Bitcoin enthusiasts took what could be the first step Tuesday toward teaching some Tri-state residents about cryptocurrency. CPROP co-founder Adam Koehler and organizer of the "Day for Crypto Conference" hopes this helps position the area as an expert in this technology.

"No city can say we're the blockchain capital of cryptocurrency and blockchain technology," says Koehler. "I want Cincinnati to be at least in the lead for the Midwest."

Koehler believes Amazon's entire logistics will move to blockchain, so he says this is important if Cincinnati is to land Amazon's second headquarters.

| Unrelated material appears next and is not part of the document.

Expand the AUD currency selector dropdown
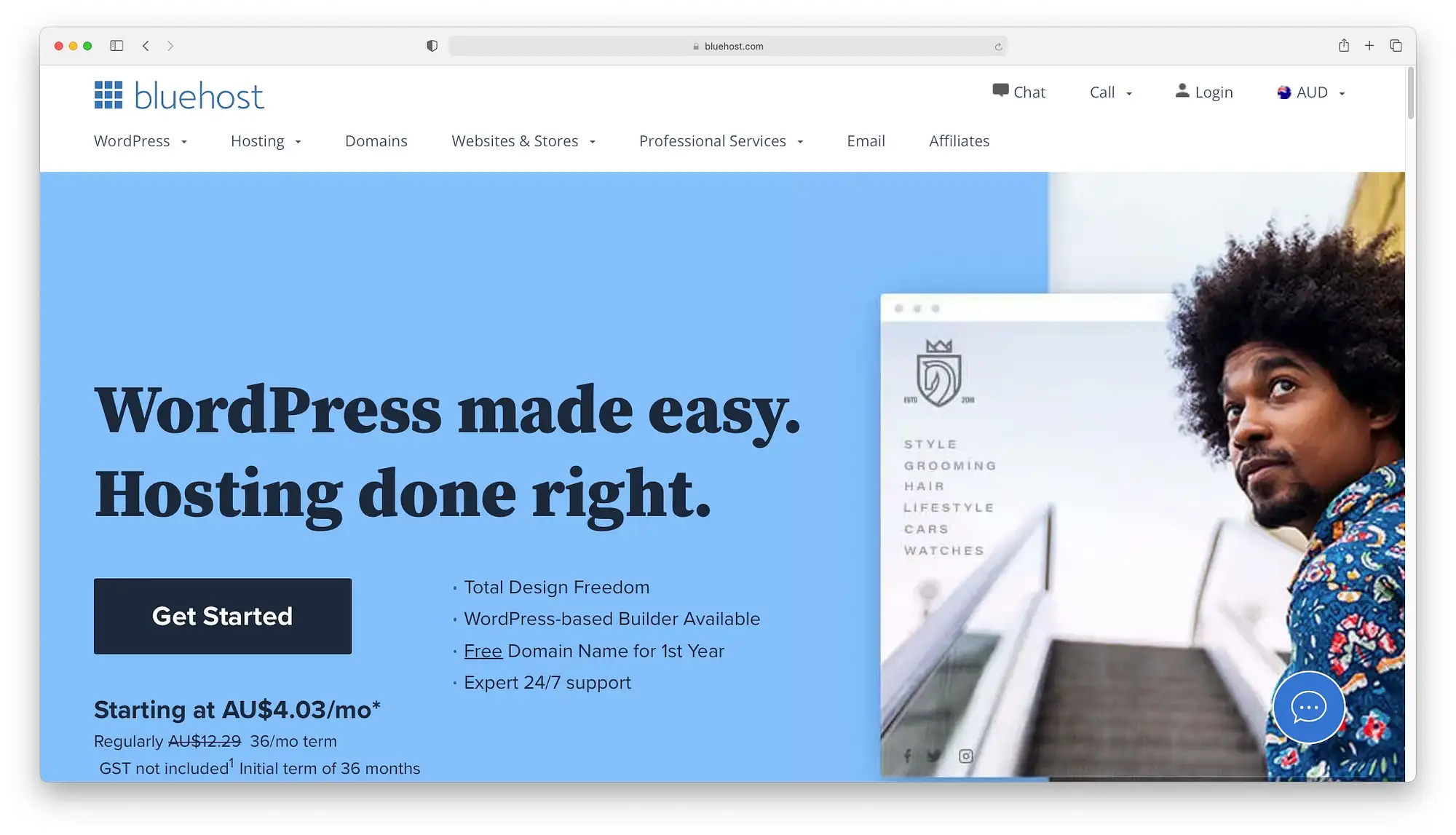This screenshot has width=1456, height=835. pyautogui.click(x=1311, y=91)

Bitcoin debuted on the Chicago Board Options Exchange Monday. The virtual currency rose 16 percent, to a high of $18,850. The Chicago Mercantile Exchange will start trading bitcoin Dec. 18 using a composite of different prices across a number of exchanges.

The trader who called the bitcoin surge predicts the cryptocurrency will be worth $100,000 by the end of 2018.

People attending Tuesday's conference in Covington know there are risks but they say there is also a lot of money to be made.

Andrew Prell of the gaming start-up Convergence says the video game industry has had virtual economies for 20 years. He wishes people would buy into these type of currencies.

"One of the problems is when you are trading a virtual item to somebody else, you do that over the internet and there's a lot of fraud in there because Paypal will not undo a transaction that happened around a virtual good."

Entrepreneur Betsy Kent says she's been tracking cryptocurrency for the last few years. 

"I'm hoping to find out if I'm smart enough to understand this stuff," she laughs.

Max Monk has studied up on bitcoin and other cryptocurrencies, but has questions. "What types of potential impacts can it have on financial markets and the economy," he asks.

CPROP co-founder Sandy Selman likens it to the logical next step. "The leap from paper to hard drive is like the leap from hard drives to blockchain."

Critics of such currencies say they exist only to facilitate money laundering and illegal anonymous payments. Others say bitcoin is useful in crisis situations when people can't count on their country's monetary system.